#### EXERCISE MATERIALS ####

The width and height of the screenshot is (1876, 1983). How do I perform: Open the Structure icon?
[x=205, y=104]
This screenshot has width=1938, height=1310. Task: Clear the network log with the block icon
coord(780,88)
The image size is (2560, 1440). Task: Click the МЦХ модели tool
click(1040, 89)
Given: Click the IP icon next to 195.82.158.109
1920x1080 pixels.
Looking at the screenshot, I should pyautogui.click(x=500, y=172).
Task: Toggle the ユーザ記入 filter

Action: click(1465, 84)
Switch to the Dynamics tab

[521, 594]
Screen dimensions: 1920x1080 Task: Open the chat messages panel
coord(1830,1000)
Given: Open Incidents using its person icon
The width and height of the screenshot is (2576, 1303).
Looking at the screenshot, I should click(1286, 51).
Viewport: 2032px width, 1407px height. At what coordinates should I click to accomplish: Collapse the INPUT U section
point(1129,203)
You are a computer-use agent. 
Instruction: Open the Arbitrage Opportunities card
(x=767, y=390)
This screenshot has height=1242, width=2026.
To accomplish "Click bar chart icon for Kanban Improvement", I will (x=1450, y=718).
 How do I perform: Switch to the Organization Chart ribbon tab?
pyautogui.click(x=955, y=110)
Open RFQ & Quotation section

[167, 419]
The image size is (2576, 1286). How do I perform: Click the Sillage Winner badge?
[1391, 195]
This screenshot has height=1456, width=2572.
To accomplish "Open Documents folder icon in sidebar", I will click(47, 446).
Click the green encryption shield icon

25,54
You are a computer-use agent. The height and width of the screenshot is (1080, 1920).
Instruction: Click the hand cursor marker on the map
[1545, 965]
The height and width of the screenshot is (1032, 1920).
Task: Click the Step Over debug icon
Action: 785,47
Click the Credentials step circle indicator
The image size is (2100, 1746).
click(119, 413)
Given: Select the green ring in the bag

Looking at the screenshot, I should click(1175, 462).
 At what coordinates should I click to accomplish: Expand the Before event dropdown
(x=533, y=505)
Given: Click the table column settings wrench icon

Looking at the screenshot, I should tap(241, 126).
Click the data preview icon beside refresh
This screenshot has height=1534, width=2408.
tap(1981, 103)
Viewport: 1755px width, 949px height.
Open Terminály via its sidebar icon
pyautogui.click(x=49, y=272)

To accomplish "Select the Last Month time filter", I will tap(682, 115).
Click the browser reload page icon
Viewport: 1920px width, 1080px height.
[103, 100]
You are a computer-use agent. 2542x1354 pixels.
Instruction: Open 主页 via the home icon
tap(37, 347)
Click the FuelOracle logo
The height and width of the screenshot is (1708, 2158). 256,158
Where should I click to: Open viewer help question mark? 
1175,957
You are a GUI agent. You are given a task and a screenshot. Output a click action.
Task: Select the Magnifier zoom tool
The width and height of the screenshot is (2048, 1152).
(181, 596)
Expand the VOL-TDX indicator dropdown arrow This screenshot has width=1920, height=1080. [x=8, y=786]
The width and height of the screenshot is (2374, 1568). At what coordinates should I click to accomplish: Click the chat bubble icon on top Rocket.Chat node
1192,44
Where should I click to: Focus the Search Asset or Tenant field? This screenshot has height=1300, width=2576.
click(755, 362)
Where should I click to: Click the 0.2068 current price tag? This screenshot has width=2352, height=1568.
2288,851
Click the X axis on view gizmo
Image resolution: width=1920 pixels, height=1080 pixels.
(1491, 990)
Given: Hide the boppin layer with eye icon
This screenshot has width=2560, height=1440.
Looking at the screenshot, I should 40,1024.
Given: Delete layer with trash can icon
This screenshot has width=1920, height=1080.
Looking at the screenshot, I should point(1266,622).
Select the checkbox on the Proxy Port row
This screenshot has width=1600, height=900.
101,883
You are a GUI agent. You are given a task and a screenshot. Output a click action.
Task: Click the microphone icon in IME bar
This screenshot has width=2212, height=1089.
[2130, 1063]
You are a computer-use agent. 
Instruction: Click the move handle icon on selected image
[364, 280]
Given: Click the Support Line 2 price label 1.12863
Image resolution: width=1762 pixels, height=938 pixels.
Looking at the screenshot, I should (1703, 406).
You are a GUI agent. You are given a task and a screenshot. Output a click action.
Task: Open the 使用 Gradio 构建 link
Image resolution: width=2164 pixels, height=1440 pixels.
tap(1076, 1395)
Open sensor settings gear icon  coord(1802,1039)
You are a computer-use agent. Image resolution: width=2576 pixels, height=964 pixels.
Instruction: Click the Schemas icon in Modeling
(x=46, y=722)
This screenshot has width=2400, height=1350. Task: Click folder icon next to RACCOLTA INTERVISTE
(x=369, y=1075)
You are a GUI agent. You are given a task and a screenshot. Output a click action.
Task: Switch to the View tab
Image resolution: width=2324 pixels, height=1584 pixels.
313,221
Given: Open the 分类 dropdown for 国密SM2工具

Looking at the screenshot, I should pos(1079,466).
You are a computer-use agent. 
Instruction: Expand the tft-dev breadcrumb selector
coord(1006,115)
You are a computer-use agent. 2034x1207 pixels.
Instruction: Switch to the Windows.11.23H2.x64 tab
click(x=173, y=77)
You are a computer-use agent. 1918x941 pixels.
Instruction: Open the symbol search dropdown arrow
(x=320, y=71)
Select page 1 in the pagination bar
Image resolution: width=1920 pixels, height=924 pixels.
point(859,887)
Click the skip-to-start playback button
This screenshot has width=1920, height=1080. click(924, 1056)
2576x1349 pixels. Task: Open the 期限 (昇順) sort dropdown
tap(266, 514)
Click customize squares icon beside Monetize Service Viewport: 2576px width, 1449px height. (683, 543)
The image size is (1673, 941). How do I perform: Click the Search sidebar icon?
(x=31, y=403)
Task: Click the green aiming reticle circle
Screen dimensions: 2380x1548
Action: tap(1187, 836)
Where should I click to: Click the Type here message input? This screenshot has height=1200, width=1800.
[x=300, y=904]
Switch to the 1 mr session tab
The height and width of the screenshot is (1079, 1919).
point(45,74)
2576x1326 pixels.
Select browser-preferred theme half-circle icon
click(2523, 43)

####

■ WORK INSTRUCTIONS: The records above are to be duplicated word for word.

■ ANSWER TO THE EXERCISE:
The width and height of the screenshot is (1876, 1983). How do I perform: Open the Structure icon?
[x=205, y=104]
This screenshot has width=1938, height=1310. Task: Clear the network log with the block icon
coord(780,88)
The image size is (2560, 1440). Task: Click the МЦХ модели tool
click(1040, 89)
Given: Click the IP icon next to 195.82.158.109
1920x1080 pixels.
Looking at the screenshot, I should pyautogui.click(x=500, y=172).
Task: Toggle the ユーザ記入 filter

Action: click(1465, 84)
Switch to the Dynamics tab

[521, 594]
Screen dimensions: 1920x1080 Task: Open the chat messages panel
coord(1830,1000)
Given: Open Incidents using its person icon
The width and height of the screenshot is (2576, 1303).
Looking at the screenshot, I should click(1286, 51).
Viewport: 2032px width, 1407px height. At what coordinates should I click to accomplish: Collapse the INPUT U section
point(1129,203)
You are a computer-use agent. 
Instruction: Open the Arbitrage Opportunities card
(x=767, y=390)
This screenshot has height=1242, width=2026.
To accomplish "Click bar chart icon for Kanban Improvement", I will (x=1450, y=718).
 How do I perform: Switch to the Organization Chart ribbon tab?
pyautogui.click(x=955, y=110)
Open RFQ & Quotation section

[167, 419]
The image size is (2576, 1286). How do I perform: Click the Sillage Winner badge?
[1391, 195]
This screenshot has height=1456, width=2572.
To accomplish "Open Documents folder icon in sidebar", I will click(47, 446).
Click the green encryption shield icon

25,54
You are a computer-use agent. The height and width of the screenshot is (1080, 1920).
Instruction: Click the hand cursor marker on the map
[1545, 965]
The height and width of the screenshot is (1032, 1920).
Task: Click the Step Over debug icon
Action: 785,47
Click the Credentials step circle indicator
The image size is (2100, 1746).
click(119, 413)
Given: Select the green ring in the bag

Looking at the screenshot, I should click(1175, 462).
 At what coordinates should I click to accomplish: Expand the Before event dropdown
(x=533, y=505)
Given: Click the table column settings wrench icon

Looking at the screenshot, I should tap(241, 126).
Click the data preview icon beside refresh
This screenshot has height=1534, width=2408.
tap(1981, 103)
Viewport: 1755px width, 949px height.
Open Terminály via its sidebar icon
pyautogui.click(x=49, y=272)

To accomplish "Select the Last Month time filter", I will tap(682, 115).
Click the browser reload page icon
Viewport: 1920px width, 1080px height.
[103, 100]
You are a computer-use agent. 2542x1354 pixels.
Instruction: Open 主页 via the home icon
tap(37, 347)
Click the FuelOracle logo
The height and width of the screenshot is (1708, 2158). 256,158
Where should I click to: Open viewer help question mark? 
1175,957
You are a GUI agent. You are given a task and a screenshot. Output a click action.
Task: Select the Magnifier zoom tool
The width and height of the screenshot is (2048, 1152).
(181, 596)
Expand the VOL-TDX indicator dropdown arrow This screenshot has width=1920, height=1080. [x=8, y=786]
The width and height of the screenshot is (2374, 1568). At what coordinates should I click to accomplish: Click the chat bubble icon on top Rocket.Chat node
1192,44
Where should I click to: Focus the Search Asset or Tenant field? This screenshot has height=1300, width=2576.
click(755, 362)
Where should I click to: Click the 0.2068 current price tag? This screenshot has width=2352, height=1568.
2288,851
Click the X axis on view gizmo
Image resolution: width=1920 pixels, height=1080 pixels.
(1491, 990)
Given: Hide the boppin layer with eye icon
This screenshot has width=2560, height=1440.
Looking at the screenshot, I should 40,1024.
Given: Delete layer with trash can icon
This screenshot has width=1920, height=1080.
Looking at the screenshot, I should point(1266,622).
Select the checkbox on the Proxy Port row
This screenshot has width=1600, height=900.
101,883
You are a GUI agent. You are given a task and a screenshot. Output a click action.
Task: Click the microphone icon in IME bar
This screenshot has width=2212, height=1089.
[2130, 1063]
You are a computer-use agent. 
Instruction: Click the move handle icon on selected image
[364, 280]
Given: Click the Support Line 2 price label 1.12863
Image resolution: width=1762 pixels, height=938 pixels.
Looking at the screenshot, I should (1703, 406).
You are a GUI agent. You are given a task and a screenshot. Output a click action.
Task: Open the 使用 Gradio 构建 link
Image resolution: width=2164 pixels, height=1440 pixels.
tap(1076, 1395)
Open sensor settings gear icon  coord(1802,1039)
You are a computer-use agent. Image resolution: width=2576 pixels, height=964 pixels.
Instruction: Click the Schemas icon in Modeling
(x=46, y=722)
This screenshot has width=2400, height=1350. Task: Click folder icon next to RACCOLTA INTERVISTE
(x=369, y=1075)
You are a GUI agent. You are given a task and a screenshot. Output a click action.
Task: Switch to the View tab
Image resolution: width=2324 pixels, height=1584 pixels.
313,221
Given: Open the 分类 dropdown for 国密SM2工具

Looking at the screenshot, I should pos(1079,466).
You are a computer-use agent. 
Instruction: Expand the tft-dev breadcrumb selector
coord(1006,115)
You are a computer-use agent. 2034x1207 pixels.
Instruction: Switch to the Windows.11.23H2.x64 tab
click(x=173, y=77)
You are a computer-use agent. 1918x941 pixels.
Instruction: Open the symbol search dropdown arrow
(x=320, y=71)
Select page 1 in the pagination bar
Image resolution: width=1920 pixels, height=924 pixels.
point(859,887)
Click the skip-to-start playback button
This screenshot has width=1920, height=1080. click(924, 1056)
2576x1349 pixels. Task: Open the 期限 (昇順) sort dropdown
tap(266, 514)
Click customize squares icon beside Monetize Service Viewport: 2576px width, 1449px height. (683, 543)
The image size is (1673, 941). How do I perform: Click the Search sidebar icon?
(x=31, y=403)
Task: Click the green aiming reticle circle
Screen dimensions: 2380x1548
Action: tap(1187, 836)
Where should I click to: Click the Type here message input? This screenshot has height=1200, width=1800.
[x=300, y=904]
Switch to the 1 mr session tab
The height and width of the screenshot is (1079, 1919).
point(45,74)
2576x1326 pixels.
Select browser-preferred theme half-circle icon
click(2523, 43)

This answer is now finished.